TaeKahn

10

While the overall probabilities for the game will never change, the contestant’s perception of the current state of the game will cause them to affect their win rate. To elaborate on what I was saying, imagine the following internal monologue of a contestant:

I’ve eliminated one goat. Two doors left. One is a goat, one is a car. No way to tell which is which, so I’ll just randomly pick one.

IMO, this is probably what most contestants believe when faced with the final choice. Obviously, there is a way to have a greater success rate, but this person is evaluating in a vacuum. If contestants were aware of the actual probabilities involved, I think we would see less “agonizing” moments as the contestants decide if they should switch or not. By randomly picking door A or B, irrespective of the entirety game, you’ve lost your marginal advantage and lowered your win rate. That being said, if they still “randomly” pick switch every their win rate will be the expected, actual probability.

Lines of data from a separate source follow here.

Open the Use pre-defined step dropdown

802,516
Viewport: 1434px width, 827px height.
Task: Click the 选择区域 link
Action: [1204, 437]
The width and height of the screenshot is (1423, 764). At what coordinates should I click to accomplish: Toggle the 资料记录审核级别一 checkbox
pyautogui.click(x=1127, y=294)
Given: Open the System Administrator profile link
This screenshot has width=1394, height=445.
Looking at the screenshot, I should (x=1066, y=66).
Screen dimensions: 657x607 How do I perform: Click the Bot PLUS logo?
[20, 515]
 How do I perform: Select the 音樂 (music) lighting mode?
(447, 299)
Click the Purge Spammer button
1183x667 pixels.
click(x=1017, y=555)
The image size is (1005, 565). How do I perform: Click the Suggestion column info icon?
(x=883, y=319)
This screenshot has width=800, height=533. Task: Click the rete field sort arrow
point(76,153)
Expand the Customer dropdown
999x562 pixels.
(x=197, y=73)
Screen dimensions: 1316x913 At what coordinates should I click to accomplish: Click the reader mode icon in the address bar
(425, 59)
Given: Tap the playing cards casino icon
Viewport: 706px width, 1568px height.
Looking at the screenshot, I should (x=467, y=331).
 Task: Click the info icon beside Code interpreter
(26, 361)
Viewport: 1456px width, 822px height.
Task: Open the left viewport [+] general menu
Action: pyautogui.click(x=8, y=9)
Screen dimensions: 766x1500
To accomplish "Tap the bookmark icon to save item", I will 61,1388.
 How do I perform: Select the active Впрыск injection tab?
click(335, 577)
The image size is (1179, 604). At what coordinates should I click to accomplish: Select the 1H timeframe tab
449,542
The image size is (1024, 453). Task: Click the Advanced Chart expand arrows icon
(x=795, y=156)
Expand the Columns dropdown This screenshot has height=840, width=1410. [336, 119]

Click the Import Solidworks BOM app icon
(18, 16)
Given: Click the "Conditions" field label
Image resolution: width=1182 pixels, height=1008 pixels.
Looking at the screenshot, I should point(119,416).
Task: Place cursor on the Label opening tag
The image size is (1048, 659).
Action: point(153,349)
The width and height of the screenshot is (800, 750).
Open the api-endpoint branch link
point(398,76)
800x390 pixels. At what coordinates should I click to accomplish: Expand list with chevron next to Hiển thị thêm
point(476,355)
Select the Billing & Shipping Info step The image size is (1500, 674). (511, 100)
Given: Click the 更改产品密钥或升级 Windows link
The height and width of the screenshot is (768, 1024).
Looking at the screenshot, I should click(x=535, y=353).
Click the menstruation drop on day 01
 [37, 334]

Edit: The same behaviour can be seen in Deal or No Deal. If for some insane reason, they go all the way to the final two cases, the correct choice is to switch. I don’t know exactly how many cases you have to choose from, but the odds are greatly against you that you picked the 1k case. If the case is still on the board, the chick is holding it. Yet, people make the choice to switch based entirely on the fact that there are two cases and 1 has 1k and the other has 0.01. They think they have a 50/50 shot, so they make their odds essentially 50/50 by randomly choosing. In other words, they might as well as have flipped a coin to make the decision between the two cases.

-10

I have a small issue with the way you presented the Monty python problem. In my opinion, the setup could be a little clearer. The Bayesian model you presented holds true iff you make an assumption about the door you picked; either goat (better) or car (less wrong). If you pick a door at random with no presuppositions (I believe this is the state most people are in), then you have no basis to decide to switch or not switch, and have a truly 50% chance either way. If instead you introduce the assumption of goat, when the host opens up the other goat, you know you had a 2/3 chance to pick a goat. With both goats known or presumed, the last door must be the car with an error rate of 1/3.

You are making perfect sense; it’s me that is not. I had thought to clarify the issue for people that might still not “get it” after reading the article. Instead, I’ve only muddied the waters.